We began to reflect upon how we treat other people as we go through various lines and it really convicted me that we as Christians should strive to be a peacemaker in every situation we find ourselves in. When we are going through a line at the store, no matter how long the line is or how rude the person is to us, God calls us to offer peace and wholeness to the other person.
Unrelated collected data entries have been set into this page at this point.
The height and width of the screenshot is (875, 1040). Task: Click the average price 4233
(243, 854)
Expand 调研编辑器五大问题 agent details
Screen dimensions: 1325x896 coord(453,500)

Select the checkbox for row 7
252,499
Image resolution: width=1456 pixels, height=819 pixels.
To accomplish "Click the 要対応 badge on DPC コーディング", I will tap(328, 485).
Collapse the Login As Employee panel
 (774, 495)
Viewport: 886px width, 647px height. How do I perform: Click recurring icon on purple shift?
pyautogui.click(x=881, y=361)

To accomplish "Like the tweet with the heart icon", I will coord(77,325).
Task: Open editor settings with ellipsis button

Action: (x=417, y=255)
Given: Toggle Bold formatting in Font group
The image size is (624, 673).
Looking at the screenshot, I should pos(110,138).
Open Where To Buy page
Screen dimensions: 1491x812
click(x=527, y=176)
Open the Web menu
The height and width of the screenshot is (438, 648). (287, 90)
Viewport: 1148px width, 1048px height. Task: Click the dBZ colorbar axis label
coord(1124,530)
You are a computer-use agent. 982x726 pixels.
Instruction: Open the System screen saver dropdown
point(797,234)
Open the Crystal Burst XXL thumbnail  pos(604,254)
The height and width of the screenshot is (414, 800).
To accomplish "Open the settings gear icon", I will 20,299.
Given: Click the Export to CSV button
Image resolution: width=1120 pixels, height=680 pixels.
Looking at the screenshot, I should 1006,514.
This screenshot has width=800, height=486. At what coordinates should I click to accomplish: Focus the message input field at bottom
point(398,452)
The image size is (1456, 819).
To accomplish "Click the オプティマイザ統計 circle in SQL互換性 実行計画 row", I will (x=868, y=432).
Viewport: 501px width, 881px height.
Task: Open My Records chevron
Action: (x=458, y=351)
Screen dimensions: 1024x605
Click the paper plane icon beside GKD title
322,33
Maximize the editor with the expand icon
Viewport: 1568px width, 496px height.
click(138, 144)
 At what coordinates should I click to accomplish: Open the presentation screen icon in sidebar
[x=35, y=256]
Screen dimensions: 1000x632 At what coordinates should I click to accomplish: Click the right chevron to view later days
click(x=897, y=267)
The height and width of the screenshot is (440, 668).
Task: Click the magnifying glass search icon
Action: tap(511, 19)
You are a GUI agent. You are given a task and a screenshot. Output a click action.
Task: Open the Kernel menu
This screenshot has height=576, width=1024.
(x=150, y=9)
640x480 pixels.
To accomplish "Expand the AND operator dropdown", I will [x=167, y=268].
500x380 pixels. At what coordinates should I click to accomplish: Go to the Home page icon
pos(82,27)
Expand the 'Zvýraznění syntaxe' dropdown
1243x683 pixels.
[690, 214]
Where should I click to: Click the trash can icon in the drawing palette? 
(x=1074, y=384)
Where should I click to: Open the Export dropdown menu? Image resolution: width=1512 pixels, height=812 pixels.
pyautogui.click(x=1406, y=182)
I believe Walter Wink, in the book Jesus and Nonviolence: A Third Way is corrected when he asserts that the problem we have offering peace is that we see people as either good or bad, but the truth is that everyone has both good and bad in them. It is our job as peacemakers to show unconditional love and accountability in order to bring out the good in the people we see. This does not have to start in Washington DC; it has to begin with us, who claim to be followers of the ultimate peace maker, Jesus Christ.[vi]

Revolution of Love

Last week Laura Walters came and sang a song called Revolution and the lyrics are simple, but profound:

Let it be a movement.
Let it be contagious.
Let it be a revolution of love.

The song in it simplicity is saying that the way we have been doing things is not working. We cannot continue to respond to injustices the same way those who are unjust act towards us. We see these failures on an international level and in our own personal lives. Nether can we sit by and allow injustices to continue to happen around us. As Christians, we have a third way, the way of Jesus where we confront the injustices around us with love. It begins with the choices we make in our everyday lives until it becomes contagious, until like leaven in the dough, it works its way throughout the whole world, bringing true peace and wholeness.

[ii] Matthew 5:9
[iii] There is good information found in Hans Dieter Betz’s commentary, “The Sermon on the Mount” Hermeneia (Fortress Press: Minneapolis, 1995)
[iv] Walter Wink, Jesus and Nonviolence: A Third Way (Abington Press: Nashville, 2003) This is a great little book about Jesus’ way of peace. Most of the information presented in the previous two paragraphs can be found in the book. It defiantly influenced the direction of this first part of the sermon.
[v] Dietrich Bonhoffer, The Cost of Discipleship (Touchstone: New York, 1937)112-113.